Some mosquitoes carry West Nile virus, so it’s best to avoid being bitten at all.
West Nile virus was first confirmed in Alberta in 2003. Between 2003 to 2021, a total of 541 cases of West Nile virus were confirmed in Alberta, many of which were acquired in Alberta and not travel-related.
After being bitten by a mosquito carrying West Nile virus, people can develop West Nile non-neurological syndrome (formerly known as West Nile fever), or the more serious West Nile neurological syndrome.
Symptoms of non-neurological syndrome can include fever, chills, nausea, vomiting, fatigue, skin rash, swollen glands and headache. For people who develop neurological syndrome, symptoms can be more severe, and include tremors, drowsiness, confusion, swallowing problems, high fever, unconsciousness, paralysis and even death.
Out of Alberta’s 541 West Nile cases, a total of 460 were non-neurological syndrome.

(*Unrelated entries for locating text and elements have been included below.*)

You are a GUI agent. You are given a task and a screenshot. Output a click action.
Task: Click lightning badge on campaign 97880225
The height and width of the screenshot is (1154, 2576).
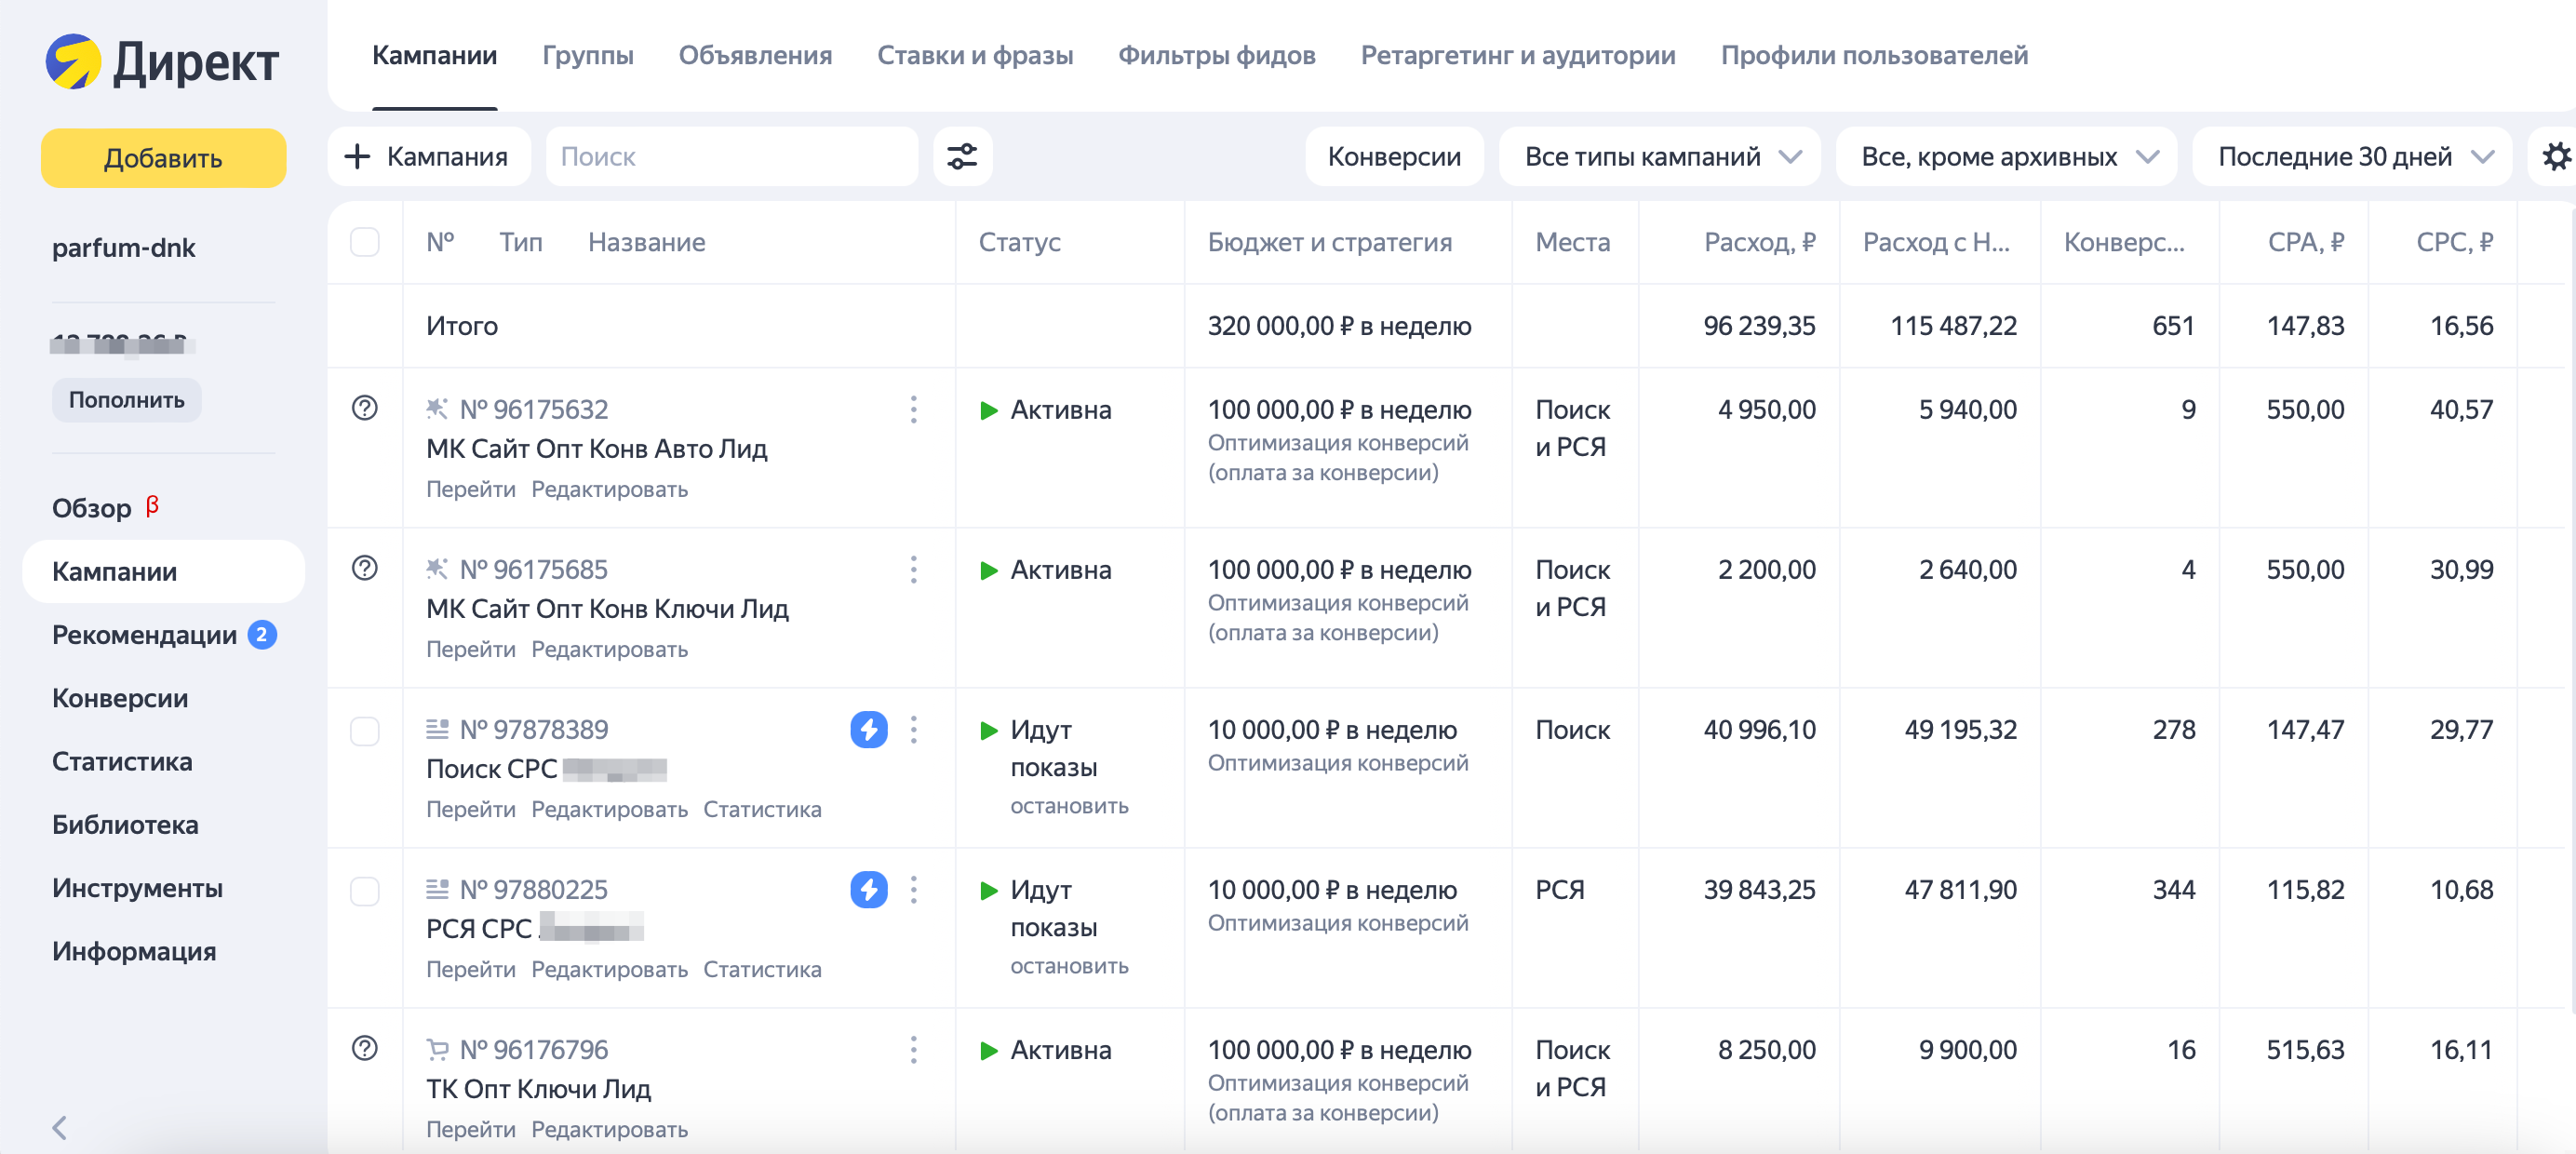click(868, 889)
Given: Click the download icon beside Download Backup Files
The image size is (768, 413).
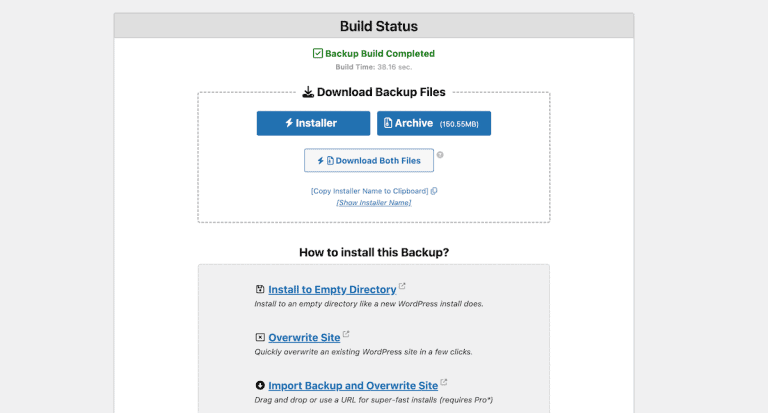Looking at the screenshot, I should 307,92.
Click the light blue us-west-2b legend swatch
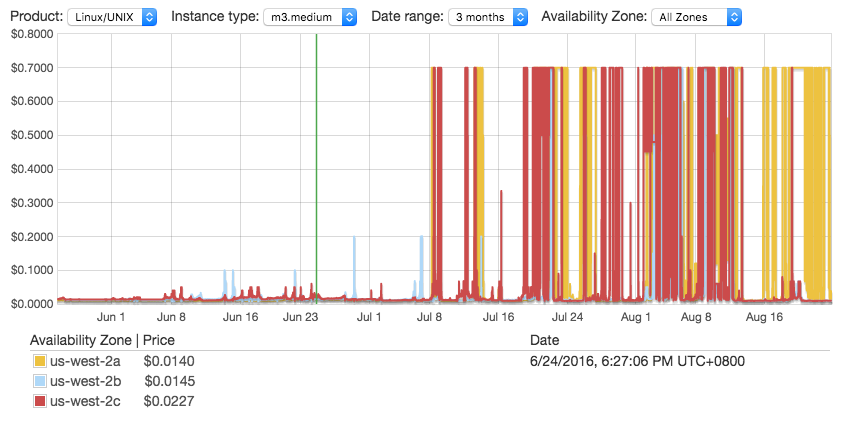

To minimize the risk of mosquito bites Albertans are encouraged to take the following steps whenever participating in outdoor activities, or even just relaxing outside:
• Wear a long-sleeved, light-coloured shirt, pants and a hat.
• Consider staying indoors at dawn and dusk when mosquitoes are most active.
• Use a Health Canada-approved insect repellant (e.g., products containing DEET or Icaridin) and follow the product label instructions.
When considering using products containing DEET:
• Do not use an insect repellent containing DEET for infants younger than six months old. Instead, use a mosquito net when babies are outdoors in a crib or stroller, and try not to be outside when insect activity is high.
• For children six months to two years old, use insect repellent only when there’s a high risk of insect bites that can spread infections and diseases. Do not use more than once a day.
• For children over two years old, you can use insect repellent up to three times a day.
• Wash off DEET with soap and water once back inside and away from the mosquito area.
• Sunscreen and insect repellent can be used together, but sunscreen should go on first.